*Testo da leggere*.
┌──

Quando, per il 6° centenario della nascita di Dante Alighieri, il " Progresso Italo-Americano " eresse, con propria sottoscrizione e iniziativa, il monumento al Poeta, in New-York, il nostro comprovinciale cav. Giuseppe Paterno, con gesto munifico e patriottico, volle a sue spese costruirne tutto il basamento.

Questo atto di fede itaIianissima dell’egregio uomo ci richiama il ricordo della sua vita avventurosa, e le mille e mille peripezie, attraverso le quali, vincendo ostacoli, che ad altri meno forti di lui sarebbero parsi insormontabili, egli costruì, giorno per giorno, la sua fortuna, elevandola pietra su pietra, blocco su blocco, come fa con i suoi grattacieli, e reggendola e avvivandola, nell’altezza sempre crescente, con quel suo spirito indomito, che nulla paventa e di nulla s’insuperbisce, che la sconfitta non prostra e la vittoria non esalta.

Aveva tre anni Giuseppe Paterno, quando, dalla natia Castelmezzano, il padre, che aveva fatto in America il costruttore di case, con alterna fortuna, se lo menò a New-Yorck, ove il ragazzo, che cresceva pensoso e acuto, si adattò a fare il giornalaio, strillando tutto giorno il titolo dei mastodontici giornali americani, per le vie interminabili della "City" irte di tumulto e di grattacieli, che tolgono la visione del cielo e soffocano, come un incubo, il respiro. Il fanciullo, che, confusamente, in fondo alla sua anima bambina, doveva avere il ricordo nebbioso di un altro cielo, sotto il quale era nato, e degli sconfinati orizzonti lucani, abbacinati dal sole, corsi dai venti, concepì un amore incosciente e curioso, misto a terrore, per quelle case così alte, più alte dei nostri campanili, ch’egli ammirava e osservava sempre, senza sapere perché, come se già un piccolo demone profetico gli mordesse il cuore e il cervello, e, dentro gli sussurrasse: «Tu costruirai grattacieli, come quelli, più alti di quelli ».

└──

*Estratto del dataset*.
┌──

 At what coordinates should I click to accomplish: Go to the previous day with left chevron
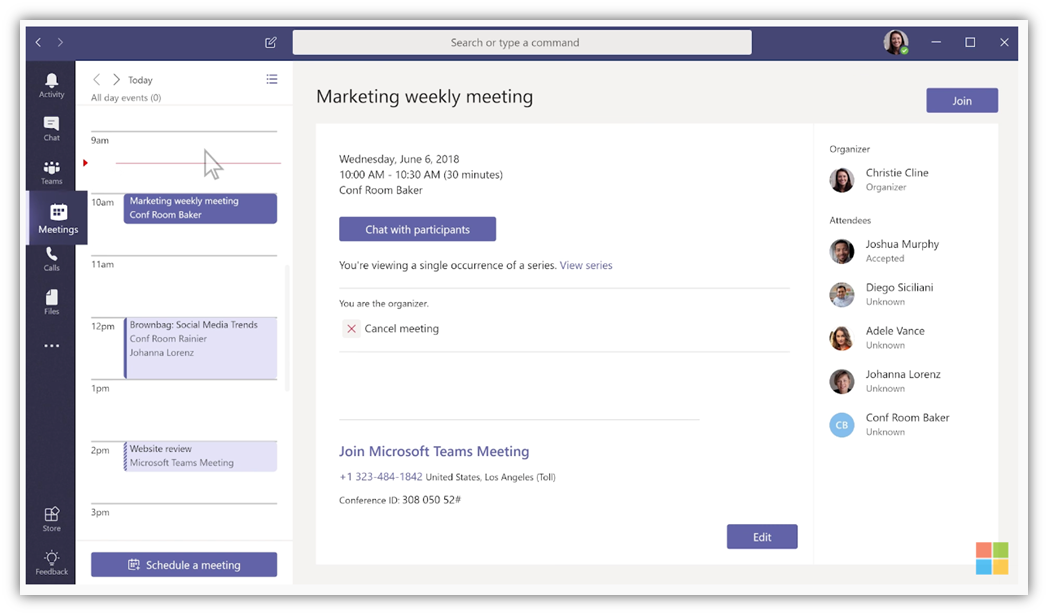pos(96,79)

└──
┌──

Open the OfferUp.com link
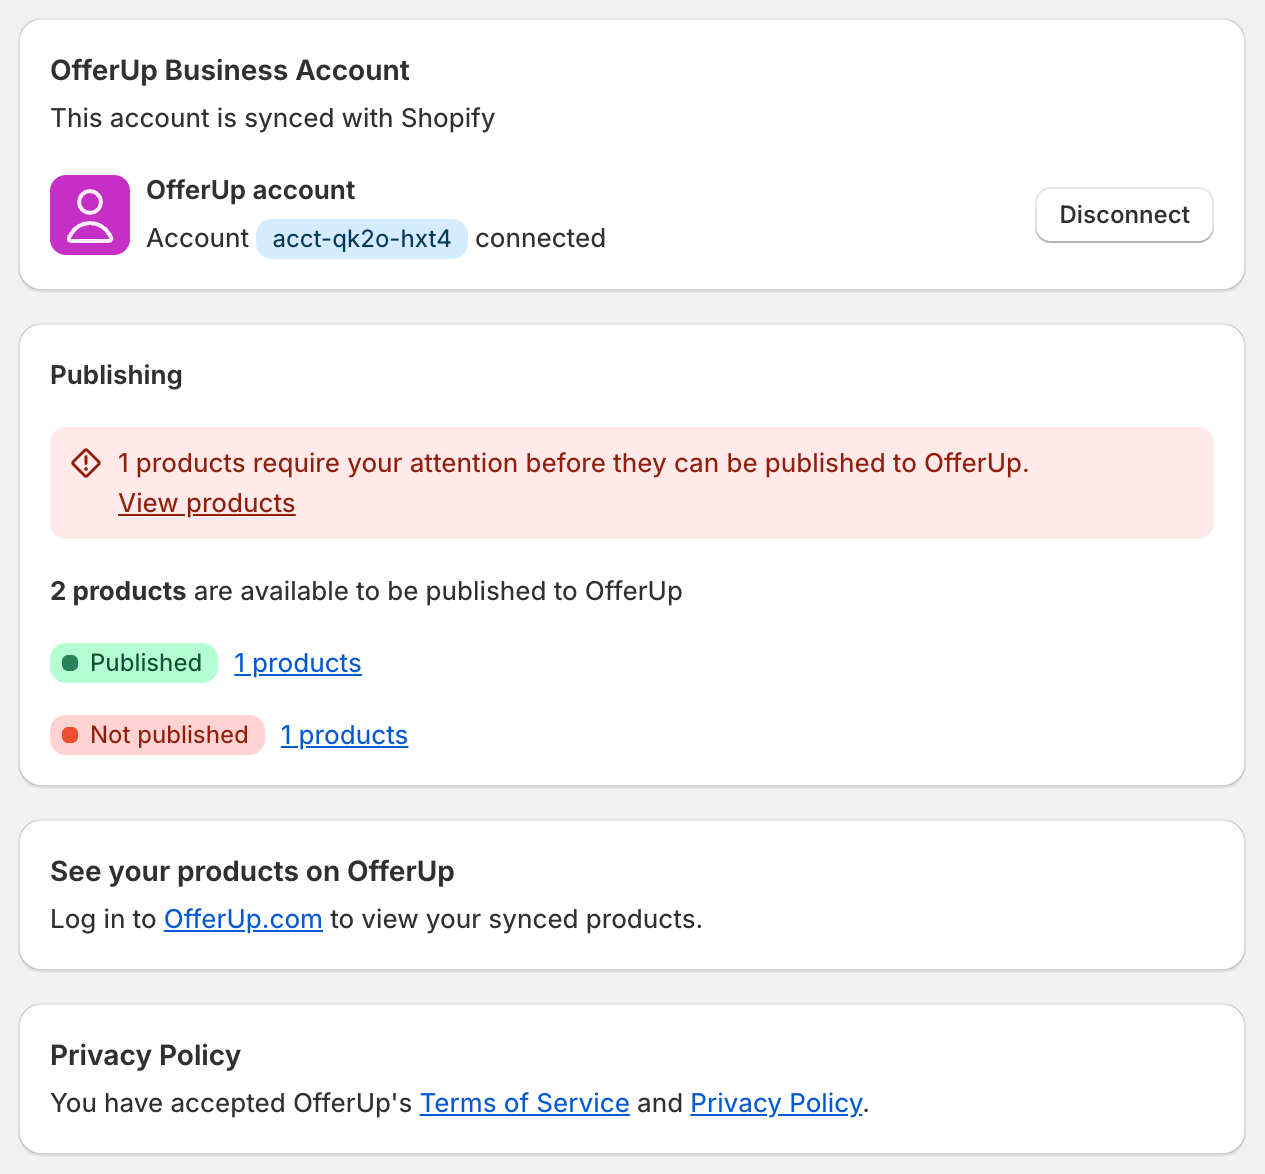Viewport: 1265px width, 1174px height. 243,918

└──

*Problemi*.
A) Puoi trasformare in un elenco il paragrafo del testo su Giuseppe Paterno che comincia con "Aveva tre anni Giuseppe Paterno", mantenendone i fatti principali?
B) Puoi riscrivere il passo del testo su Giuseppe Paterno da "Quando, per il" fino a "vittoria non esalta." incluso, sostituendo "basamento" con "piedistallo"?
C) Rispondi a queste domande sul testo su Giuseppe Paterno:
(i) Quale parte del monumento a Dante fece costruire Paterno a proprie spese?
(ii) Da quale paese natale il padre lo portò a New York?
(iii) Quale lavoro fece Paterno da ragazzo a New York?

*Risposte per compito*.
A)
- A tre anni Giuseppe Paterno fu portato dal padre da Castelmezzano, suo paese natale, a New York.
- In America il padre aveva lavorato come costruttore di case, con alterna fortuna.
- A New York il ragazzo, pensoso e acuto, fece il giornalaio e gridava per le strade i titoli dei giornali americani.
- Conservava un ricordo confuso del cielo sotto cui era nato e degli orizzonti lucani.
- Per i grattacieli, più alti dei campanili, provava un amore misto a terrore e li osservava sempre.
- Era come se una voce interiore gli predicesse che avrebbe costruito grattacieli come quelli, e ancora più alti.

B)
Quando, per il 6° centenario della nascita di Dante Alighieri, il " Progresso Italo-Americano " eresse, con propria sottoscrizione e iniziativa, il monumento al Poeta, in New-York, il nostro comprovinciale cav. Giuseppe Paterno, con gesto munifico e patriottico, volle a sue spese costruirne tutto il piedistallo.

Questo atto di fede itaIianissima dell’egregio uomo ci richiama il ricordo della sua vita avventurosa, e le mille e mille peripezie, attraverso le quali, vincendo ostacoli, che ad altri meno forti di lui sarebbero parsi insormontabili, egli costruì, giorno per giorno, la sua fortuna, elevandola pietra su pietra, blocco su blocco, come fa con i suoi grattacieli, e reggendola e avvivandola, nell’altezza sempre crescente, con quel suo spirito indomito, che nulla paventa e di nulla s’insuperbisce, che la sconfitta non prostra e la vittoria non esalta.

C)
(i) Tutto il basamento.
(ii) Da Castelmezzano.
(iii) Il giornalaio.